### REQUIRED ACTION:
Write out each line of the records that has "three" in it.

### RECORDS:
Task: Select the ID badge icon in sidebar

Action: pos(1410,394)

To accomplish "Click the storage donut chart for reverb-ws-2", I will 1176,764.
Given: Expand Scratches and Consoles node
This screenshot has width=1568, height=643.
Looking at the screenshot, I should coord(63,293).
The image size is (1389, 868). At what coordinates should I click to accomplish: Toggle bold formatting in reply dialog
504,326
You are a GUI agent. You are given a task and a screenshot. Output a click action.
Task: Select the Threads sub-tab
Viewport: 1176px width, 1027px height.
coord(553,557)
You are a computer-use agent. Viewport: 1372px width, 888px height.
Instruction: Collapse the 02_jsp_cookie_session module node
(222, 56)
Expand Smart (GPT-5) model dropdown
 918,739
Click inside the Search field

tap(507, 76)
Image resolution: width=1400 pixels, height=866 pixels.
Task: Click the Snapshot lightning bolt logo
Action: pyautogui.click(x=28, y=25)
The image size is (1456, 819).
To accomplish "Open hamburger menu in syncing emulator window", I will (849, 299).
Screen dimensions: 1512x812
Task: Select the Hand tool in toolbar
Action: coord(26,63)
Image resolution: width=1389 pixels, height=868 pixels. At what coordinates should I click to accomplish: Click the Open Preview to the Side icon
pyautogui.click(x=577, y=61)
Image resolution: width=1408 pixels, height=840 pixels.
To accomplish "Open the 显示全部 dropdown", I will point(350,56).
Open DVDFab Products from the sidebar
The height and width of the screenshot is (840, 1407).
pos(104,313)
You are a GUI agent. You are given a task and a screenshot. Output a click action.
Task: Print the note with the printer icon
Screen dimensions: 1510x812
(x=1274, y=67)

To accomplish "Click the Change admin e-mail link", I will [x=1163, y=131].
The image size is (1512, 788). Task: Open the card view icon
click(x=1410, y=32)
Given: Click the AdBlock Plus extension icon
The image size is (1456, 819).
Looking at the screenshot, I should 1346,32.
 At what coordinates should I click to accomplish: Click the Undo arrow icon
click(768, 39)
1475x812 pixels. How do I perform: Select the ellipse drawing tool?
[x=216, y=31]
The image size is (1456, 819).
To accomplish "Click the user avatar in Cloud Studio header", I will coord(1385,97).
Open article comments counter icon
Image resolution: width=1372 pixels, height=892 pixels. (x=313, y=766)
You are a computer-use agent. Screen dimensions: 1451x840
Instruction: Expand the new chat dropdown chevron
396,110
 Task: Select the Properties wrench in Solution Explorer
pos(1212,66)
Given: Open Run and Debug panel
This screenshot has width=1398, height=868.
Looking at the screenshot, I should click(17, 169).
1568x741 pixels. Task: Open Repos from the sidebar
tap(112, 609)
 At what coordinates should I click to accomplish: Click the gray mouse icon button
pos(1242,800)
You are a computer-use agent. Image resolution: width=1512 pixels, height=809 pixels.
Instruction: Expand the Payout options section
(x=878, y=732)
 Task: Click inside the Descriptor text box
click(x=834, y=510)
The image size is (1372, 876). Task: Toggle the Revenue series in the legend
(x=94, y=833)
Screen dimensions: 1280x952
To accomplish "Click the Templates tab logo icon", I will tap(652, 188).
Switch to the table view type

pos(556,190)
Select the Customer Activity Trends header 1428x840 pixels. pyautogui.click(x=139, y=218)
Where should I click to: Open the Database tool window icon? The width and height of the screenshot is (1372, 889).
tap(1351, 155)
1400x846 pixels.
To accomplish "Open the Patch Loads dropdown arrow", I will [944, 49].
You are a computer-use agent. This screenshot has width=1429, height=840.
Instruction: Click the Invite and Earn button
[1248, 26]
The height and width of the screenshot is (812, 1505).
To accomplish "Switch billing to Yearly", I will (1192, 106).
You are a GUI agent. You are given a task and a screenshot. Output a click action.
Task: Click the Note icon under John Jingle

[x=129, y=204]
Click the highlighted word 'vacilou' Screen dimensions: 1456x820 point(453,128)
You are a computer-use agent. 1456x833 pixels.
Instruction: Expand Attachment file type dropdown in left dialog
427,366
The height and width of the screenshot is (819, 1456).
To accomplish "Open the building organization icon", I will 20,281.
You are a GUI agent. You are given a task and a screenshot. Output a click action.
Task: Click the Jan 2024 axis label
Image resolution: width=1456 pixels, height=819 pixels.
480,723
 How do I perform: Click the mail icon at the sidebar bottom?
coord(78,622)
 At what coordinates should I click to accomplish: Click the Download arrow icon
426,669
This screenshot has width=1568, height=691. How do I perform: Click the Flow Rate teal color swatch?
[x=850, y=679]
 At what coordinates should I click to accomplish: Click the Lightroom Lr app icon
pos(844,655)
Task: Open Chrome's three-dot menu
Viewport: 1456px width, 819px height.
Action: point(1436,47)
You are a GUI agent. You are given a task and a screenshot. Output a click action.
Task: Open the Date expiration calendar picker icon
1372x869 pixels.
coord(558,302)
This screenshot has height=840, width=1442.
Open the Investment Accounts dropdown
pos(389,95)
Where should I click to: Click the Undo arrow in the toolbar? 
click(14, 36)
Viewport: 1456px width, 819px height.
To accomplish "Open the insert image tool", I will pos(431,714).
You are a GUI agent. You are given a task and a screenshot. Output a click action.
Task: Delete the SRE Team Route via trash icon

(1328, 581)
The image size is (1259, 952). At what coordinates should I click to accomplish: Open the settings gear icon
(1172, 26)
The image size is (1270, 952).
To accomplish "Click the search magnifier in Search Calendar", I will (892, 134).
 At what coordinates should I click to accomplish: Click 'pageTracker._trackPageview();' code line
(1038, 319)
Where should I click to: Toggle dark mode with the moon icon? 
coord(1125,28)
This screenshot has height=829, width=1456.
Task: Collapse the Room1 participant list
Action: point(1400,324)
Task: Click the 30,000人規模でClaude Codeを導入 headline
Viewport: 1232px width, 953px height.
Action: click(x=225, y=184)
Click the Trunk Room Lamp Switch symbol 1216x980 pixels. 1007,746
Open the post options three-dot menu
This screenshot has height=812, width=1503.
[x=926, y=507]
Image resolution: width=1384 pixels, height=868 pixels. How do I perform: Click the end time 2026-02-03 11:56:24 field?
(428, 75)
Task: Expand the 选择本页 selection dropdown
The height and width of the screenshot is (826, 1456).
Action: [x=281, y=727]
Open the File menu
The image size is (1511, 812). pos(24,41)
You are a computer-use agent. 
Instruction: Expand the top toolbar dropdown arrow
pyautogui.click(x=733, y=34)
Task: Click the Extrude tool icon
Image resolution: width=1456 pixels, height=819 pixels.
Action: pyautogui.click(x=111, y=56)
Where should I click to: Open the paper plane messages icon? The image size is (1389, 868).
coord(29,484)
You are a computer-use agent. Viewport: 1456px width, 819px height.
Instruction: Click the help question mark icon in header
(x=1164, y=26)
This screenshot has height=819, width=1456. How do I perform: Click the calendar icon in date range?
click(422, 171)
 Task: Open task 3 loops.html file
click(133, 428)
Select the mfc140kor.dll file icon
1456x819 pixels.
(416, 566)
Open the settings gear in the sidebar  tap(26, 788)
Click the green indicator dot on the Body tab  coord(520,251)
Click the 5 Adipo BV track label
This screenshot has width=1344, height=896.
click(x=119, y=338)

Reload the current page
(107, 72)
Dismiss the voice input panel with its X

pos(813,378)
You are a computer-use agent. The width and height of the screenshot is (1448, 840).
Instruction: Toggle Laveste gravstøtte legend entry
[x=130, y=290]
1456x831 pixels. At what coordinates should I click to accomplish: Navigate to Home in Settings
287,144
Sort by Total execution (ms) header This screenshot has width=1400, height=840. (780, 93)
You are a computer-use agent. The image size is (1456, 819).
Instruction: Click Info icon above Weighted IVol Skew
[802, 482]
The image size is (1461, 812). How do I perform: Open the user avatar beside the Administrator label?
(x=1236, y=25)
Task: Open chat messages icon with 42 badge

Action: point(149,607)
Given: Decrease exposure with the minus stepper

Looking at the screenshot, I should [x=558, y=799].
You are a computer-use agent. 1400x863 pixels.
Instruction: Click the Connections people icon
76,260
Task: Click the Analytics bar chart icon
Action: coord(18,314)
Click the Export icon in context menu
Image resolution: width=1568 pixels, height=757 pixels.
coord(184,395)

### RESULT FOR THIS TASK:
Task: Open Chrome's three-dot menu
Open the post options three-dot menu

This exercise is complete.